His reference to “rubbish” came after he recited the argument by Reinhardt and by the Fifth Circuit that it is meaningful that Congress did not specify “lawful” status. He insisted that interpreting “any status” to mean legal status “ is not merely a plausible meaning, it is the only plausible meaning.”

Kozinski remarked that Reinhardt’s assertion that the Board of Immigration Appeal’s interpretation “isn’t entitled to Chevron deference…doesn’t pass the snicker test.”

He added:

“[T]he majority’s interpretation is profoundly illogical. My colleagues seem to believe that Congress made an immigration benefit available to someone who fools the immigration authorities at a border checkpoint, but not someone who scales a border fence or tunnels under a wall. It’s nonsense to think that Congress would treat aliens who deceive the immigration authorities better than those who sneak in hidden in a cargo van. What purpose would such a distinction serve? This ruling also creates perverse incentives: Potential deportees will claim, like Saldivar, that they were waved in by a guard regardless of how they actually entered. Obviously, there would be no record contradicting them, so the incentive to lie would be powerful and the chance of getting caught nil.

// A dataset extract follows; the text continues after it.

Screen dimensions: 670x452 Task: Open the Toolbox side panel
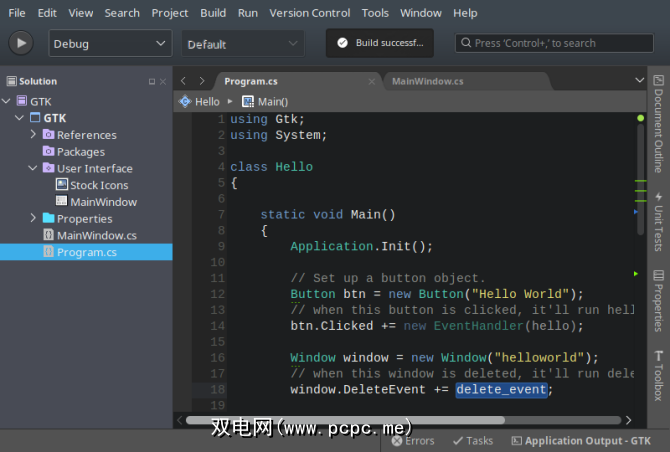point(658,375)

“My colleagues misread the INA, trample our precedent and turn their backs on Chevron, all to create a giant loophole that will enable thousands to lie their way to relief that Congress never intended them to have. The Fifth Circuit got it wrong and the Ninth now follows them down the rabbit hole. It’s time for another opinion.”

The case is Saldivar v. Sessions, No. 13-72643.

Public records show that on March 29, an Abraham Saldivar, whose age matches that of the petitioner in the Ninth Circuit case, was sentenced to two years in prison for possession or ownership of a firearm by a felon or addict.